LeetCode_160. Intersection of Two Linked Lists
2024-08-31 05:01:37
160. Intersection of Two Linked Lists
Easy
Write a program to find the node at which the intersection of two singly linked lists begins.
For example, the following two linked lists:
begin to intersect at node c1.
Example 1:
Input: intersectVal = 8, listA = [4,1,8,4,5], listB = [5,0,1,8,4,5], skipA = 2, skipB = 3
Output: Reference of the node with value = 8
Input Explanation: The intersected node's value is 8 (note that this must not be 0 if the two lists intersect). From the head of A, it reads as [4,1,8,4,5]. From the head of B, it reads as [5,0,1,8,4,5]. There are 2 nodes before the intersected node in A; There are 3 nodes before the intersected node in B.
Example 2:
Input: intersectVal = 2, listA = [0,9,1,2,4], listB = [3,2,4], skipA = 3, skipB = 1
Output: Reference of the node with value = 2
Input Explanation: The intersected node's value is 2 (note that this must not be 0 if the two lists intersect). From the head of A, it reads as [0,9,1,2,4]. From the head of B, it reads as [3,2,4]. There are 3 nodes before the intersected node in A; There are 1 node before the intersected node in B.
Example 3:
Input: intersectVal = 0, listA = [2,6,4], listB = [1,5], skipA = 3, skipB = 2
Output: null
Input Explanation: From the head of A, it reads as [2,6,4]. From the head of B, it reads as [1,5]. Since the two lists do not intersect, intersectVal must be 0, while skipA and skipB can be arbitrary values.
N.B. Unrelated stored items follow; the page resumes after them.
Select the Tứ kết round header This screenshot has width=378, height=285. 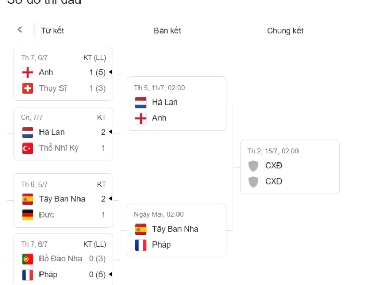tap(52, 31)
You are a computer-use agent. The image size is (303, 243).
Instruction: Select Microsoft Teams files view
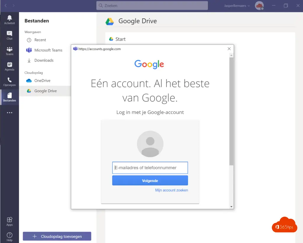[48, 50]
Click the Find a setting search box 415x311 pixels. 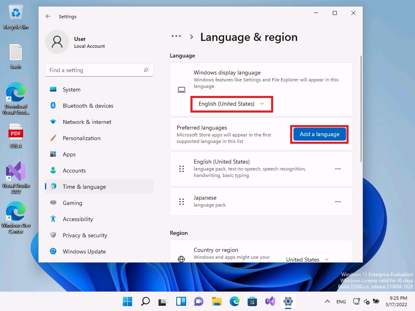(x=95, y=70)
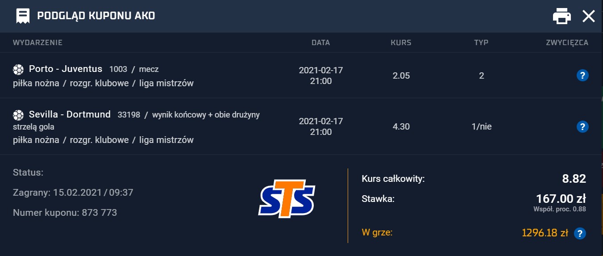
Task: Close the coupon preview dialog
Action: pos(589,16)
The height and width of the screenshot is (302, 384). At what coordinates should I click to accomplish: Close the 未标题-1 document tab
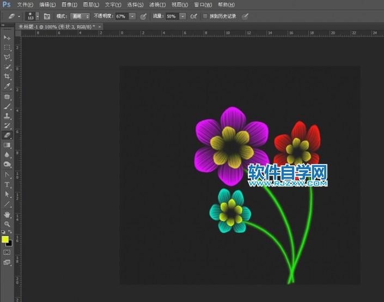[100, 26]
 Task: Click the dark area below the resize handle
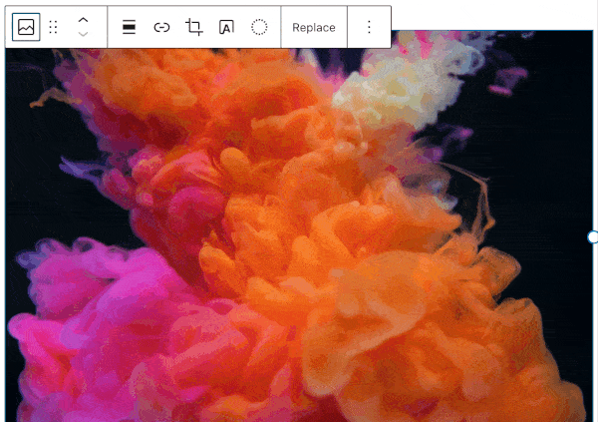coord(568,299)
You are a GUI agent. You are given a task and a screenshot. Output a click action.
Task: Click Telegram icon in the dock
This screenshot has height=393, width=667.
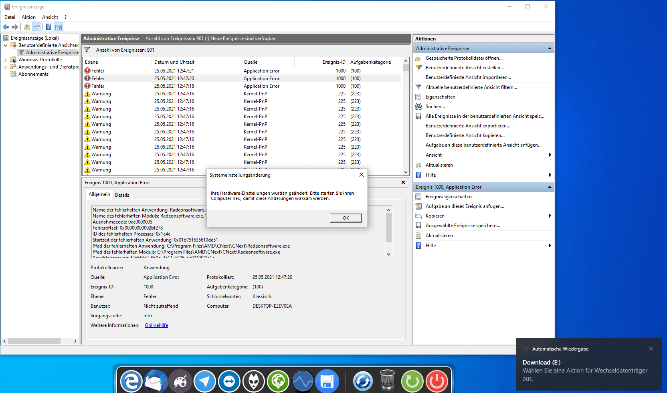coord(204,381)
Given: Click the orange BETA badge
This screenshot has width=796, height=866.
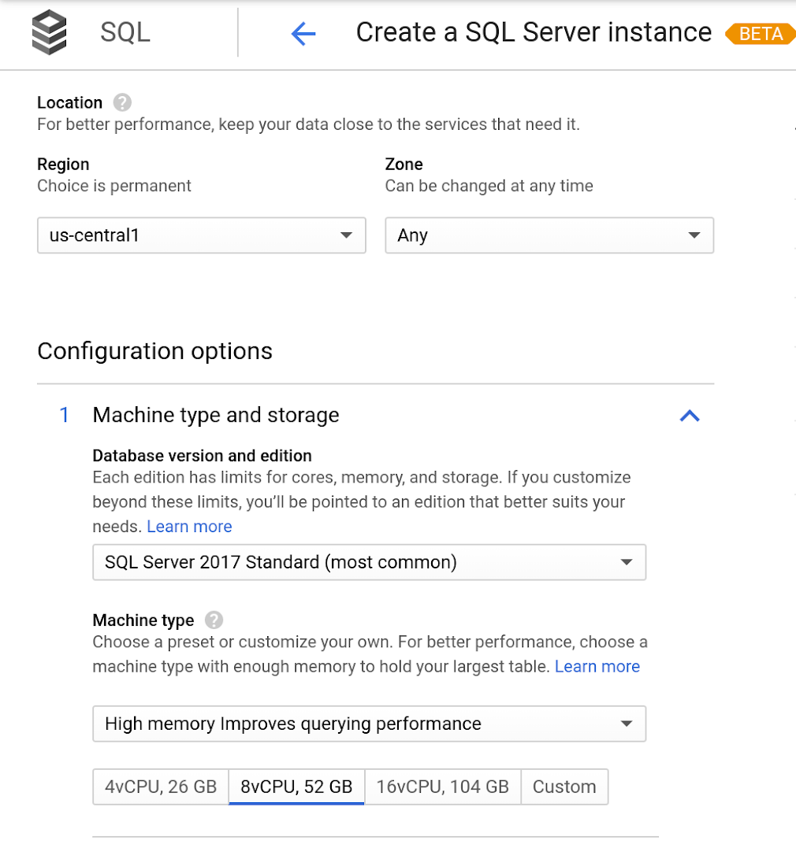Looking at the screenshot, I should click(x=760, y=34).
Explanation: The two lists do not intersect, so return null.
Notes:
- If the two linked lists have no intersection at all, return
null
. - The linked lists must retain their original structure after the function returns.
- You may assume there are no cycles anywhere in the entire linked structure.
- Your code should preferably run in O(n) time and use only O(1) memory.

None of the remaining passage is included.